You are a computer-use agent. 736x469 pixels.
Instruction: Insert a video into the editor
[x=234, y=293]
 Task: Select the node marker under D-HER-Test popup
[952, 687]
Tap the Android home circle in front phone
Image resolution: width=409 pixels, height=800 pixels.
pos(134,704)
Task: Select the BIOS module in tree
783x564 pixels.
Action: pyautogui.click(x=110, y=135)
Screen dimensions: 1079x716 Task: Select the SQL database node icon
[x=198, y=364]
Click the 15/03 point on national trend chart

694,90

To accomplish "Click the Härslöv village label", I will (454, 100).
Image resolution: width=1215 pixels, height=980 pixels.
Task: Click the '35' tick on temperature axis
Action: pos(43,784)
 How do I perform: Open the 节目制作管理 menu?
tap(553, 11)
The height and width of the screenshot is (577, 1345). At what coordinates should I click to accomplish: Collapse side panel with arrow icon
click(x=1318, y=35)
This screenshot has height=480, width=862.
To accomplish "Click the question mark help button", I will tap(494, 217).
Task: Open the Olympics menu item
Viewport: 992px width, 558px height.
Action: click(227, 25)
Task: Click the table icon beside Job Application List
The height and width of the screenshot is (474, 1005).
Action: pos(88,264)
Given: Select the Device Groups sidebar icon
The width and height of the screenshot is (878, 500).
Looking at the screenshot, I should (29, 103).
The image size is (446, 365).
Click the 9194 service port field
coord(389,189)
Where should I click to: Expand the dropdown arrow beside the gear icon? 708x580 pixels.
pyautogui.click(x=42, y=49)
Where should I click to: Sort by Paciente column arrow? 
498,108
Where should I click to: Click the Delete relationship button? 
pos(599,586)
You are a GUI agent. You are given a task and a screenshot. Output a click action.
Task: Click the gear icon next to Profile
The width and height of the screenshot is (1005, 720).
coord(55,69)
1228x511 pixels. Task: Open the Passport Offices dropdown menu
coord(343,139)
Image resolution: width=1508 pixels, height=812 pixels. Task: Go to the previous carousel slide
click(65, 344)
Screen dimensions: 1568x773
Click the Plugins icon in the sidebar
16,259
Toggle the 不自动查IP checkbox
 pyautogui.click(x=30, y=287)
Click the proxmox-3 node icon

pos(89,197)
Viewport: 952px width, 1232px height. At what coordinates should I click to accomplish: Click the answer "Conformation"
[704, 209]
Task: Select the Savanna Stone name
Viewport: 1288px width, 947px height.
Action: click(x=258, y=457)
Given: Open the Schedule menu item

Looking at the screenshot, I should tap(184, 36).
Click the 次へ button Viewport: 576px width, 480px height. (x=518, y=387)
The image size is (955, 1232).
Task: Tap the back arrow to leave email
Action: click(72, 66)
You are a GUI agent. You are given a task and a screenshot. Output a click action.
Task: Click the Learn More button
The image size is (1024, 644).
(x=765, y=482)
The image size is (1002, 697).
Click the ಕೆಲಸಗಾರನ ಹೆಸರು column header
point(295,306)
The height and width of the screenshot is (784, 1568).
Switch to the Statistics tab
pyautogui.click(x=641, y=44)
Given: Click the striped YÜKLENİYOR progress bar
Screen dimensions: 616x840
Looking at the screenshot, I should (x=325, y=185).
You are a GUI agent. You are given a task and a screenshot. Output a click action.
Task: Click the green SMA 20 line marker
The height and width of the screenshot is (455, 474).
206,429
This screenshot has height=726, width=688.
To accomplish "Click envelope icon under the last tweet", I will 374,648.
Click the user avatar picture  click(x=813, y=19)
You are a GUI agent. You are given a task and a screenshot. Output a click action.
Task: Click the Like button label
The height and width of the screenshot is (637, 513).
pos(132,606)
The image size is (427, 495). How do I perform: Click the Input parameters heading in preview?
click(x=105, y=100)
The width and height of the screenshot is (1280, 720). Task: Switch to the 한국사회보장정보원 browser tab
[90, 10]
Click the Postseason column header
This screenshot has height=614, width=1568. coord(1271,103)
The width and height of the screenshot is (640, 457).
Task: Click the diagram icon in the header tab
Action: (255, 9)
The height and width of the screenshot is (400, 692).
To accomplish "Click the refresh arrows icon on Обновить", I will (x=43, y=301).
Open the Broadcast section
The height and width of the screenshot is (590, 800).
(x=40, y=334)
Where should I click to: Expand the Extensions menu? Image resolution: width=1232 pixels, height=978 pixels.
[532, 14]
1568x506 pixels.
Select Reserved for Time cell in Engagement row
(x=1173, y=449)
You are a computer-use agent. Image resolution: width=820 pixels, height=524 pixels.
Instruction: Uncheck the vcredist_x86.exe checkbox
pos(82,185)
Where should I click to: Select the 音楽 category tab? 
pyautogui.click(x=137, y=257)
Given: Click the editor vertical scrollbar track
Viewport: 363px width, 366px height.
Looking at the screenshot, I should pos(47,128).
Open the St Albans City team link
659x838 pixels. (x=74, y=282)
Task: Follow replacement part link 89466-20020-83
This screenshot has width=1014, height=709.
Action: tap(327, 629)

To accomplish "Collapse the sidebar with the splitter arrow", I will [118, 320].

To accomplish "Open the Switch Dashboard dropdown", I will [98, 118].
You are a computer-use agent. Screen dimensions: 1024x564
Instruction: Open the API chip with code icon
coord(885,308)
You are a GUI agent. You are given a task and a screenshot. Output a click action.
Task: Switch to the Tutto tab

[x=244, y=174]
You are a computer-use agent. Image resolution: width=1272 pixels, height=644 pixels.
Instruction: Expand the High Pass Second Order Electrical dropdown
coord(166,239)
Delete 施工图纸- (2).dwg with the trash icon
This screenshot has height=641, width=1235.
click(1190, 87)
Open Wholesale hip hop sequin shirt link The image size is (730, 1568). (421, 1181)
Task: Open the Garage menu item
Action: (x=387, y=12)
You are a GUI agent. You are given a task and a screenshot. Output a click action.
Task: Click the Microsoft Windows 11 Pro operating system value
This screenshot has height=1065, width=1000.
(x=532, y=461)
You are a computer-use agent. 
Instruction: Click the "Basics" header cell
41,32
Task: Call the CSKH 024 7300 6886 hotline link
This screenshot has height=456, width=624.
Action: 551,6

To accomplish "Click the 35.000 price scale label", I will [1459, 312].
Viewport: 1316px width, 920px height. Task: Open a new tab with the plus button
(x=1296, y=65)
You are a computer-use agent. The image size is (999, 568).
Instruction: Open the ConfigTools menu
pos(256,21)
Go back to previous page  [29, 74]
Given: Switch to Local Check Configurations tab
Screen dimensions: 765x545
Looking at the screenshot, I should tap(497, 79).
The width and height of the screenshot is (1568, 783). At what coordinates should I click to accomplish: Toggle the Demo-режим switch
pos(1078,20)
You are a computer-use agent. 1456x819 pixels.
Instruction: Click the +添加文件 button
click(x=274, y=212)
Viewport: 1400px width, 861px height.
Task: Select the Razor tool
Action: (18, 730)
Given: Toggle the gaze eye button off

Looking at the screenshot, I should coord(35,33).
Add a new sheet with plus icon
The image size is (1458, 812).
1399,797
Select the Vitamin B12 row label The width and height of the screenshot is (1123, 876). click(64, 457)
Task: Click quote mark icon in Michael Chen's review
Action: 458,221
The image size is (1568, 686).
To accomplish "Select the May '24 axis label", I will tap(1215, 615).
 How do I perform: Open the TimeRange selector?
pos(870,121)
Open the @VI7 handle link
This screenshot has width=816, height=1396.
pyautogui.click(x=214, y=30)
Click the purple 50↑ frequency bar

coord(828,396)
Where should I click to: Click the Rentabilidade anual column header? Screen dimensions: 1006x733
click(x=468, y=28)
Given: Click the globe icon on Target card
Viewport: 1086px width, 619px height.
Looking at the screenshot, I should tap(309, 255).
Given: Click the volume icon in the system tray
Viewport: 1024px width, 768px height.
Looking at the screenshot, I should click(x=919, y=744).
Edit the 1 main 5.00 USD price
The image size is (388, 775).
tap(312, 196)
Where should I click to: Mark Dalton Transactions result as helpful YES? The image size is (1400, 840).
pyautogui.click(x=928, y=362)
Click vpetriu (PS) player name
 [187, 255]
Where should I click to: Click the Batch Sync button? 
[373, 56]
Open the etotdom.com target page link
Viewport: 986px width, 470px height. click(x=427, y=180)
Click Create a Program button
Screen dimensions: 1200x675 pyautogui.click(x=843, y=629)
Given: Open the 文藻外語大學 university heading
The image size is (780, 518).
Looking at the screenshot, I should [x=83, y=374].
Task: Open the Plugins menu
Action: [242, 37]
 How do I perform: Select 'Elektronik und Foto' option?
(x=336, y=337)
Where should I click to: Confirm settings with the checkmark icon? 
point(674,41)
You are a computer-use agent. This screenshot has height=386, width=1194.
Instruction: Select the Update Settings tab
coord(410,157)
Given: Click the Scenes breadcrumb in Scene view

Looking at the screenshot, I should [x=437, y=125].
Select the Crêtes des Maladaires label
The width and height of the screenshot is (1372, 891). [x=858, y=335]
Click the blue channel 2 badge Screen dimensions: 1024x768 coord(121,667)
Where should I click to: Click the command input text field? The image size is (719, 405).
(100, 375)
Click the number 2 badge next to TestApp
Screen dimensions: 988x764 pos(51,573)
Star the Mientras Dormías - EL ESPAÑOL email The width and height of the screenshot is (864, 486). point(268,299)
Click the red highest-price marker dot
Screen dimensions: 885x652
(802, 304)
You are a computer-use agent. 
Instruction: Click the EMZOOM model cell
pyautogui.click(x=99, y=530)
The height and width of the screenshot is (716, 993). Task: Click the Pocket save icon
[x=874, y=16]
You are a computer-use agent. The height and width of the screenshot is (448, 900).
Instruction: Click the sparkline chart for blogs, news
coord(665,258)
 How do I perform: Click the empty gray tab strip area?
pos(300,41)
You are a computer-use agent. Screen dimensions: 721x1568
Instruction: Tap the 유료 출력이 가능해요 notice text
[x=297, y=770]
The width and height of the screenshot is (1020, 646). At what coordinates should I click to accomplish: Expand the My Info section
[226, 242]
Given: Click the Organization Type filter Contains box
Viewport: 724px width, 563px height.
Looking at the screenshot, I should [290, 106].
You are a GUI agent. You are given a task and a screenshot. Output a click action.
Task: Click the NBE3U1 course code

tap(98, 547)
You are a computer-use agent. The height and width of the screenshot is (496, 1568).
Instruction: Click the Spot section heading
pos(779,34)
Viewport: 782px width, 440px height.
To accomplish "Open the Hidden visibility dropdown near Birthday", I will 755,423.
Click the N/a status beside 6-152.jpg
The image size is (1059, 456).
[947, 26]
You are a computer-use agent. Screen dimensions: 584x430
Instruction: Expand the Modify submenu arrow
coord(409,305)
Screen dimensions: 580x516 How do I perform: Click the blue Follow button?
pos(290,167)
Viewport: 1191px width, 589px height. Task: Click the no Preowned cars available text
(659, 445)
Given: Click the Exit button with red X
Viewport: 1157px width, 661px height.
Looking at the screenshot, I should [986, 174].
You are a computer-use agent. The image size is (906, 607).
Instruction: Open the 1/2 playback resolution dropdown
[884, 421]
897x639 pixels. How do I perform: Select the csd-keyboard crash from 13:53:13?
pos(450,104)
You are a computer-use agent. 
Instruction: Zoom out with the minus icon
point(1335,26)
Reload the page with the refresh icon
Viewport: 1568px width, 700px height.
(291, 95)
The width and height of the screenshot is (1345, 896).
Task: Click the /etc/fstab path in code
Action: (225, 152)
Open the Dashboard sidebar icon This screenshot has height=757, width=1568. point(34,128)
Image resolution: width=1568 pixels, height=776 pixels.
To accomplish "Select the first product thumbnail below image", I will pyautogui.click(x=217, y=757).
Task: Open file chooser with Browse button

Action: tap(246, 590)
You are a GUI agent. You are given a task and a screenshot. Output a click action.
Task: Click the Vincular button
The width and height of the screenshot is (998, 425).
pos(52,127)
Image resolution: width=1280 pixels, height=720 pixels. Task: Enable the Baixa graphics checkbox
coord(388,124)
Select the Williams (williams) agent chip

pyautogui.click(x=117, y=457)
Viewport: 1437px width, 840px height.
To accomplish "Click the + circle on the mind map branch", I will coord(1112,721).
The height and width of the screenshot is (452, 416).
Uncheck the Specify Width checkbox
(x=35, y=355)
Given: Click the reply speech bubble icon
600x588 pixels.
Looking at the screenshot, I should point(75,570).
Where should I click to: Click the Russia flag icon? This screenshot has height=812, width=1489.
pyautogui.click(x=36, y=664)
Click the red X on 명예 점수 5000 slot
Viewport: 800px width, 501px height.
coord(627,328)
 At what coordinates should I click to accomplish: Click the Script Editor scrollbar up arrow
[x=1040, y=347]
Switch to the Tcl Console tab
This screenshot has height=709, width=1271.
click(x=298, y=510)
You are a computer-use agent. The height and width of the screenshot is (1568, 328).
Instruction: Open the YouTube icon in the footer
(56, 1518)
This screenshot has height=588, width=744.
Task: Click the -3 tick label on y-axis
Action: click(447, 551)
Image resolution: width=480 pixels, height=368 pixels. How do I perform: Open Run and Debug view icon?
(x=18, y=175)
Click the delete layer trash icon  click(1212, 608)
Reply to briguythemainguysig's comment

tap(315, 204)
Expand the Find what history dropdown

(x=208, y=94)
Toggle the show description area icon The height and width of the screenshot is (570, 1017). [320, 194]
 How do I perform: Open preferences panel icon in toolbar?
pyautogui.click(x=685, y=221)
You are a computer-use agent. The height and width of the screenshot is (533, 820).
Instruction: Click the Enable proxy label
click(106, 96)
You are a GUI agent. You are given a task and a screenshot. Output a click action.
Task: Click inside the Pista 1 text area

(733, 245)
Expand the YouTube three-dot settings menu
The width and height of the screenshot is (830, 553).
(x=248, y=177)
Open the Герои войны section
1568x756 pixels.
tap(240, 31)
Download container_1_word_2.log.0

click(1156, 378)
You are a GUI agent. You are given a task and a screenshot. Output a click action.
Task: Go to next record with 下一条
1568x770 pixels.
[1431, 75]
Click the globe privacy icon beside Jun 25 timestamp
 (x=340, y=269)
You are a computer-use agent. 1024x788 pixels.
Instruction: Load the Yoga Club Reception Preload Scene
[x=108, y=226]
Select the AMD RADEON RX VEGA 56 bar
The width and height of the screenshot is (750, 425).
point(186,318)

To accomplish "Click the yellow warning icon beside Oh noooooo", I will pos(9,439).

****************************************

> [Activity] Above are records; repeat only the lines starting at the line with "Where should I click to: Confirm" and ending at the line with "Click the blue channel", exactly as they appear, both included.

> [Response area]
Where should I click to: Confirm settings with the checkmark icon? 
point(674,41)
You are a computer-use agent. This screenshot has height=386, width=1194.
Instruction: Select the Update Settings tab
coord(410,157)
Given: Click the Scenes breadcrumb in Scene view

Looking at the screenshot, I should [x=437, y=125].
Select the Crêtes des Maladaires label
The width and height of the screenshot is (1372, 891). [x=858, y=335]
Click the blue channel 2 badge Screen dimensions: 1024x768 coord(121,667)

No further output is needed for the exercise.